Industry: Recruitment / HR Problem: AI Matching candidates to jobs Root Cause: "Resume Parsing" is harder than it looks.

The Theory

We built a system to match 50,000 candidate resumes to open Job Descriptions. The plan: Embed the Resume (Vector DB). Embed the Job Description. Perform Semantic Search.

The Reality of Data

The client assured us their data was "clean." In reality:

  • 30% of resumes were scanned images (PDFs of photos). The OCR failed, so the text was empty.
  • 20% of resumes were in foreign languages (which the embedding model didn't support well).
  • Job Descriptions were inconsistent. Some said "Salary: Competitive" (useless data).

The Cost

Because the input data was garbage, the AI matches were garbage. A Senior Java Developer was matched with a "Coffee Shop Manager" role because the resume mentioned "Java" (the island) and "Manager."

Financial Impact:

  • 2 months of engineering time wasted tuning the model, when the problem was the data.
  • Loss of trust from the recruiters.

The Fix: Data Pre-Processing Pipeline

We stopped the AI project. We built a "Data Sanitation" pipeline.

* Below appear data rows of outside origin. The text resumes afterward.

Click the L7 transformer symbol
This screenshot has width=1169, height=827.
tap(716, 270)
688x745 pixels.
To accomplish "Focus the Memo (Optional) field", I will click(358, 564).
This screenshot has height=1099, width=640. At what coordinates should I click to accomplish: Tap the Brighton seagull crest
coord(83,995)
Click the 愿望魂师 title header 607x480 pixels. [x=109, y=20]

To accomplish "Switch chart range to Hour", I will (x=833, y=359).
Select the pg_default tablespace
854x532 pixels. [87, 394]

  1. Filter: Reject any resume < 50 words.
  2. Standardize: Convert all formats to Markdown.
  3. Enrich: Use a cheaper LLM to extract "Years of Experience" and "Primary Tech Stack" into structured JSON before embedding.

Once we cleaned the data, the original (simple) model worked perfectly.

Takeaway: Stop buying bigger models. Start cleaning your CSVs.